Violences faites aux élus
Posée le 21/11/2024 • Ministère interrogé : Premier ministre
Marion Canalès SER
Sénatrice — Puy-de-Dôme
La question
✓ Réponse du gouvernement
Publiée le 21/11/2024
M. Bruno Retailleau, ministre de l'intérieur. Madame la sénatrice, je ne pense absolument pas que l'on réglera la question de la violence contre les élus à coups de millions d'euros. La violence, elle est partout ; elle se répand dans notre société. Et les premières victimes en sont évidemment les élus.
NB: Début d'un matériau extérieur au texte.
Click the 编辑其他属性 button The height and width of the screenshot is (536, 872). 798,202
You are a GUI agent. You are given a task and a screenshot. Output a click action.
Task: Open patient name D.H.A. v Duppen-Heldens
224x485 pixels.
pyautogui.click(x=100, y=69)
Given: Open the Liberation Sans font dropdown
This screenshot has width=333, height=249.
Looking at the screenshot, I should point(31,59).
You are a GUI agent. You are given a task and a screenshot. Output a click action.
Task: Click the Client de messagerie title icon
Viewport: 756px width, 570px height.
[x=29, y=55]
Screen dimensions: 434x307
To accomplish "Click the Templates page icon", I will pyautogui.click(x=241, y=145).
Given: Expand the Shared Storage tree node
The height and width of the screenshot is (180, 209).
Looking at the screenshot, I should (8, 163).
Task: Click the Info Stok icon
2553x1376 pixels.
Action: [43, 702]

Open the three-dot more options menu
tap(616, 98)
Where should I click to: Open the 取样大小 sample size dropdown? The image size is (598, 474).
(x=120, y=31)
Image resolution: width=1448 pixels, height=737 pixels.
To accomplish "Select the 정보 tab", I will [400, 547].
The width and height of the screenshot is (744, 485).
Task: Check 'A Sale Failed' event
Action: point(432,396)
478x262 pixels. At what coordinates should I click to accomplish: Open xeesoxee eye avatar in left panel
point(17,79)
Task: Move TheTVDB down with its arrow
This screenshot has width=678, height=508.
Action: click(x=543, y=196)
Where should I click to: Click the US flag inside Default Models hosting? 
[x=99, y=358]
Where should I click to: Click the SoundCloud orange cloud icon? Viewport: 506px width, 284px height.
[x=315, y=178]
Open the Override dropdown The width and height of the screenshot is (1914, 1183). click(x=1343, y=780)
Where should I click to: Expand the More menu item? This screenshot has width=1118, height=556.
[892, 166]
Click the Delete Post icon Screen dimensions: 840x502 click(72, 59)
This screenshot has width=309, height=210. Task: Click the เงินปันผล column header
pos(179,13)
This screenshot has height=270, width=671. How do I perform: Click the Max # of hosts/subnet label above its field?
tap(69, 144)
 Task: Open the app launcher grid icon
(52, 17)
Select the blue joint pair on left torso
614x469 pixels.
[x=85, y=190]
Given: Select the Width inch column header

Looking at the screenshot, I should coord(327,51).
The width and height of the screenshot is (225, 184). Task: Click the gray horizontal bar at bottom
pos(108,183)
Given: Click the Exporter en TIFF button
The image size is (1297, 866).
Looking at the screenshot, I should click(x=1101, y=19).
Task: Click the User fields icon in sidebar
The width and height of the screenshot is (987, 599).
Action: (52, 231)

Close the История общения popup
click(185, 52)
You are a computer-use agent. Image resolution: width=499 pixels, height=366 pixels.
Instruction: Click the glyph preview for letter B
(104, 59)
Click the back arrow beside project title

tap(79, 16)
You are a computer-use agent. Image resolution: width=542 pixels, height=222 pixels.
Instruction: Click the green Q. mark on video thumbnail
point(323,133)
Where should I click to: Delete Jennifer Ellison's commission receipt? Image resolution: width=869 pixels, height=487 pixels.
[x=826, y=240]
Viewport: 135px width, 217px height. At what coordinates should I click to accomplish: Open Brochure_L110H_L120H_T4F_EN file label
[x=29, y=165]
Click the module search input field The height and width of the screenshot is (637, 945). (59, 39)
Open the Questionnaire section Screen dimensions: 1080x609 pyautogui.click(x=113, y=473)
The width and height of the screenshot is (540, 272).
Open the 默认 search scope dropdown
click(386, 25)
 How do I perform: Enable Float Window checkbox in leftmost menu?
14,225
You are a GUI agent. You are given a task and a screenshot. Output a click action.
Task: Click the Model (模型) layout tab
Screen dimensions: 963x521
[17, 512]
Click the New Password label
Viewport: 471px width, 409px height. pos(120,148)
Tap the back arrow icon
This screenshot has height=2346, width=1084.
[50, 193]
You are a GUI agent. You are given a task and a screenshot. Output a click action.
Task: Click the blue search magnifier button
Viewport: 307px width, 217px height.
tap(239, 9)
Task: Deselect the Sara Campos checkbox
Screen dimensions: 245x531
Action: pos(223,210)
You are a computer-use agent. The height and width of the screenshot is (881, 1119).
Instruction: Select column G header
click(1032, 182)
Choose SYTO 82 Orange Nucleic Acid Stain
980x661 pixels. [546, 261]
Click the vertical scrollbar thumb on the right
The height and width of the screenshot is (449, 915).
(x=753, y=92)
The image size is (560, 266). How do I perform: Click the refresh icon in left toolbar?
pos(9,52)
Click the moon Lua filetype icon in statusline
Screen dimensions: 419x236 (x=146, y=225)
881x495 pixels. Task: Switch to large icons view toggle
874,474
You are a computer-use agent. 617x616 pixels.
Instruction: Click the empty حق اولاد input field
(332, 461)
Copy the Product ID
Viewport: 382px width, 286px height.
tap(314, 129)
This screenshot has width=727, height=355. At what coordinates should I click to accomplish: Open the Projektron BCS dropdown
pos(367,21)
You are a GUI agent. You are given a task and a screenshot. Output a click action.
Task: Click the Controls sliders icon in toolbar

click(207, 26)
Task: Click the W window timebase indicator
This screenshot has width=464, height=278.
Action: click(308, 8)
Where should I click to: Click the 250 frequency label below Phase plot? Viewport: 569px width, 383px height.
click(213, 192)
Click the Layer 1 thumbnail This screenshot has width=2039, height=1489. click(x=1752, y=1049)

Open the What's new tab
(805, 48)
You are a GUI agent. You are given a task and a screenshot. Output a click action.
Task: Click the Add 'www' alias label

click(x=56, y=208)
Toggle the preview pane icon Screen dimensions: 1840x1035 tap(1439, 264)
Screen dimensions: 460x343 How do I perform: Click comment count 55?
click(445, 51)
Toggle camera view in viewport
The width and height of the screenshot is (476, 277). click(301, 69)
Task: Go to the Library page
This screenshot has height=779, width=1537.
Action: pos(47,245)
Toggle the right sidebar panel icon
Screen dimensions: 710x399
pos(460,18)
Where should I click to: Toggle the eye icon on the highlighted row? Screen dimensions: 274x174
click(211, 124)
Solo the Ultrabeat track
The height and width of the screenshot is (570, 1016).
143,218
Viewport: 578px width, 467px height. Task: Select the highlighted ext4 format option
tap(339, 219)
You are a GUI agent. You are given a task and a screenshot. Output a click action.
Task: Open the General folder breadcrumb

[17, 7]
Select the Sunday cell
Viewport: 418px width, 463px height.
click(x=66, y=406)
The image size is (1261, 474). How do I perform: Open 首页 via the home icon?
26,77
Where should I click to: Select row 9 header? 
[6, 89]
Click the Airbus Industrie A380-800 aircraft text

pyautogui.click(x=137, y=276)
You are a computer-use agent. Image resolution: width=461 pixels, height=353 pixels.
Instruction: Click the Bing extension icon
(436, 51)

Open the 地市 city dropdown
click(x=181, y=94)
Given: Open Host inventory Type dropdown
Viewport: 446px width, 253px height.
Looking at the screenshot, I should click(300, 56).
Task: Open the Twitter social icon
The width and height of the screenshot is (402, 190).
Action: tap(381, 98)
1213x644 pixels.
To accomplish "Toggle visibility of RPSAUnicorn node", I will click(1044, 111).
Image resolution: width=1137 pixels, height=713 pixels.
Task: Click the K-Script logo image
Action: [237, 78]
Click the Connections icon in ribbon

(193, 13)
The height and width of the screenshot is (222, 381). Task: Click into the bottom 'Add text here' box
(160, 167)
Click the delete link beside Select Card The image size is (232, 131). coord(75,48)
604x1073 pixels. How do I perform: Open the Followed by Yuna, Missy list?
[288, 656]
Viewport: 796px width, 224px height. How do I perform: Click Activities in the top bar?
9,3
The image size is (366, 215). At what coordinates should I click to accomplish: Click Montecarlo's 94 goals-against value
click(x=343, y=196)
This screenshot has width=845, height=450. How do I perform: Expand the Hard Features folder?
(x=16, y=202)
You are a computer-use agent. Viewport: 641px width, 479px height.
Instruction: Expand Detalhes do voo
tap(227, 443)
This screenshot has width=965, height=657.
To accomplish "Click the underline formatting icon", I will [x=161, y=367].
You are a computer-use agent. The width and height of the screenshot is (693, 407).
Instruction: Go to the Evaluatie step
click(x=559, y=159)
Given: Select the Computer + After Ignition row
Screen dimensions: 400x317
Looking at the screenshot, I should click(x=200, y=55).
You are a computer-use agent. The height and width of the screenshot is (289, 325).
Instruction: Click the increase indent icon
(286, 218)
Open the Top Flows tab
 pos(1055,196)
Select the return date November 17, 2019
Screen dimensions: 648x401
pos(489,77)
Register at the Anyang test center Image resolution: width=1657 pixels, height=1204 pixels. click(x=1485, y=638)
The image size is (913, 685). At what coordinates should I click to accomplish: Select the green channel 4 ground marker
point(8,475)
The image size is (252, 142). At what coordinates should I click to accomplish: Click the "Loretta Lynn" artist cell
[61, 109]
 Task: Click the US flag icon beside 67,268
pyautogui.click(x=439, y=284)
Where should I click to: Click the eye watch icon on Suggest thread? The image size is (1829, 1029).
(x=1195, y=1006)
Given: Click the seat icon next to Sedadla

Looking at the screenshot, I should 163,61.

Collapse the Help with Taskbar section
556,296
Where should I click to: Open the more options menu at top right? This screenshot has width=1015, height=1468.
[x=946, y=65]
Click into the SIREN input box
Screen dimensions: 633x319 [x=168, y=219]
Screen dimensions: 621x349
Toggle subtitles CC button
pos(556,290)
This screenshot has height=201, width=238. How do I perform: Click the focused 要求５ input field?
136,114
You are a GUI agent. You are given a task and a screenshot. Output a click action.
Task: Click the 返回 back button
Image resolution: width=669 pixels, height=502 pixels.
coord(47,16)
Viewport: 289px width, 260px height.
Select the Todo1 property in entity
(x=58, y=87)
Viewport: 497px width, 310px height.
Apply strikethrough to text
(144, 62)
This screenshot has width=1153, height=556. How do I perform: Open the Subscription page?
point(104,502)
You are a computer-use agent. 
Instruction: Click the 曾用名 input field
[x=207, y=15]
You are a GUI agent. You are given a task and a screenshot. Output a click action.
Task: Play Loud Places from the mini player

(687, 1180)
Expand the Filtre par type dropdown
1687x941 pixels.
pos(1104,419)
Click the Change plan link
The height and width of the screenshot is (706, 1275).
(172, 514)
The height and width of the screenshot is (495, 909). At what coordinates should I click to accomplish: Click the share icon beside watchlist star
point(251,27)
Il y a un énorme paradoxe : jamais la France n'a eu autant besoin des maires et des élus et jamais - M. le questeur Lefèvre le disait voilà quelques instants - ces derniers n'ont été autant découragés, découragés par des règles souvent bureaucratiques,...
M. Adel Ziane. Ce n'est pas la question !
M. Bruno Retailleau, ministre. ... comme Mathieu Darnaud l'a souligné voilà quelques instants, découragés aussi, vous l'avez dit à juste titre, par ces violences.
J'ai été tenu au courant par le préfet de votre département des violences qui ont été exercées sur les réseaux via l'intelligence artificielle générative. D'ailleurs, ce n'est pas l'intelligence artificielle en soi qui est coupable ; en l'occurrence, les coupables, ce sont ceux qui en font cet usage-là.
Je le rappelle - d'ailleurs, je pense que vous vous en souvenez parfaitement -, la loi du 21 mars 2024 renforçant la sécurité et la protection des maires et des élus locaux, issu d'une proposition de loi sénatoriale, offre un certain nombre d'outils pour lutter contre la violence, y compris sur les réseaux sociaux. Ce dernier volet est peut-être moins connu, mais il faut que notre texte, votre texte, puisse être scrupuleusement suivi d'effets.
J'ai demandé aux préfets de se mobiliser, notamment en signalant systématiquement au procureur lorsqu'il y a lieu de le faire. Ainsi, le préfet de votre département a signalé, au titre de l'article 40 du code de procédure pénale, les faits que vous avez évoqués.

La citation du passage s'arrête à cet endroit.